▶ EXTRAIT DU DOCUMENT:
'''
Robert Lambert, Directeur Zalis Auvergne-Rhône-Alpes, exprime sa perspective sur la période actuelle.

 

Alors que la majorité des décideurs économiques et politiques semble convaincue que nous entrons dans une période d’énergie rare et chère, il est également possible de penser que nous sommes à l’orée d’une période d’énergie propre, abondante et bon marché.

 

La crise, propulsée par le coût de l’énergie, des matières premières, et les ruptures d’approvisionnement, frappe durement. Cependant, que constate-t-on déjà ? Les cours du pétrole à fin septembre sont presque revenus à des niveaux pré-crise (plus 8% par rapport à novembre 2021), sous le double effet de l’augmentation de la production hors Russie et du non-tarissement du flux russe, qui continue partiellement à atteindre les marchés par des voies détournées. L’approvisionnement en gaz sera plus compliqué à restaurer, les contraintes logistiques (méthaniers, ports, gazoducs) étant fortes, mais les ressources existent. C’est une affaire de temps. Le ralentissement économique fera baisser la consommation. De plus, les incitations et règlementations chercheront à limiter la consommation et, même si leur effet au départ est minime, elles auront un effet positif sur les marchés. Tous les éléments sont donc réunis pour que, dans un horizon de 18 mois à 2 ans, les niveaux de prix soient sensiblement revenus à des niveaux plus acceptables.
'''
▶ DONNÉES AFFICHÉES:
'''
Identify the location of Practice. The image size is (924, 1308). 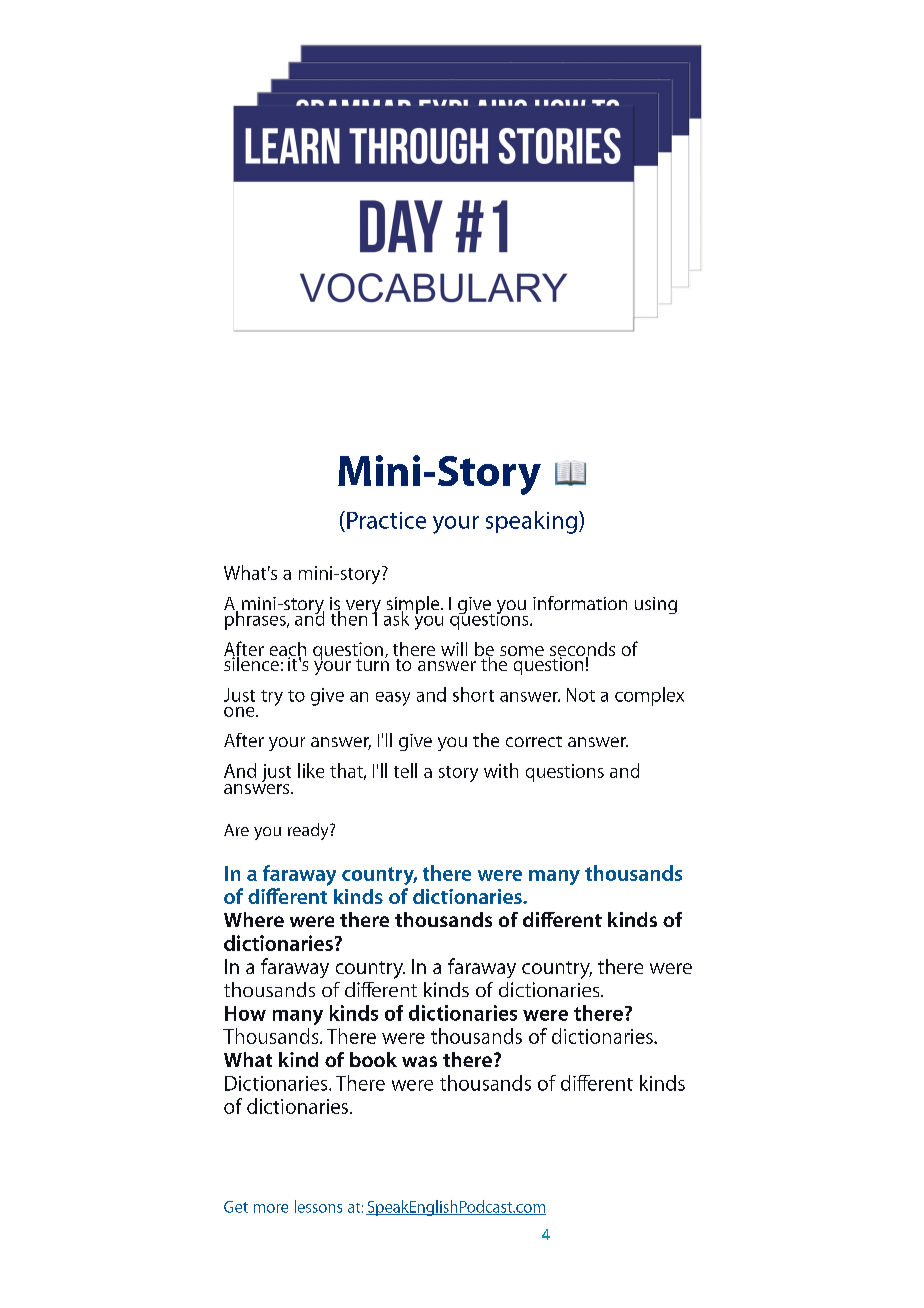
(386, 520).
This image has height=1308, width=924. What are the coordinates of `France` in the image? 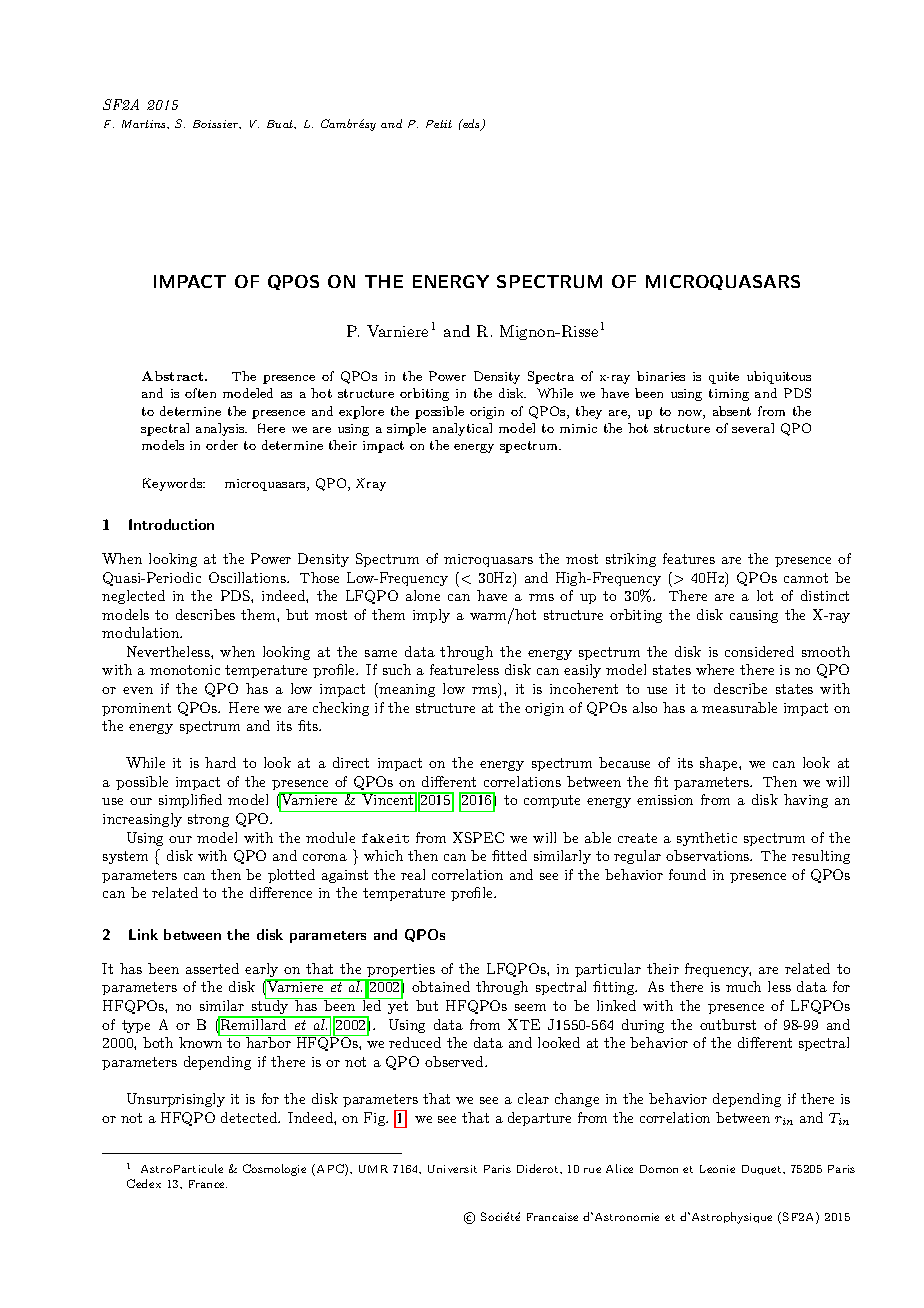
'''
▶ CONSIGNE A:
Répondez à ces questions d'après l'extrait :
(i) Quel poste occupe Robert Lambert ?
(ii) De quel pourcentage les cours du pétrole à fin septembre dépassent-ils ceux de novembre 2021 ?
(iii) Dans quel horizon les prix devraient-ils être revenus à des niveaux plus acceptables ?
▶ CONSIGNE B: Traduisez en anglais cette phrase de l'extrait : « L’approvisionnement en gaz sera plus compliqué à restaurer, les contraintes logistiques (méthaniers, ports, gazoducs) étant fortes, mais les ressources existent. »
▶ CONSIGNE C: Reprenez le passage de l'extrait allant de "Alors que la" jusqu'à "et bon marché.", en renommant "décideurs économiques et politiques" en "responsables économiques et politiques".

▶ RÉPONSE A:
(i) Directeur Zalis Auvergne-Rhône-Alpes
(ii) 8 %
(iii) Dans un horizon de 18 mois à 2 ans

▶ RÉPONSE B: Restoring the gas supply will be more complicated, since logistical constraints (LNG carriers, ports, gas pipelines) are heavy, but the resources exist.

▶ RÉPONSE C:
Alors que la majorité des responsables économiques et politiques semble convaincue que nous entrons dans une période d’énergie rare et chère, il est également possible de penser que nous sommes à l’orée d’une période d’énergie propre, abondante et bon marché.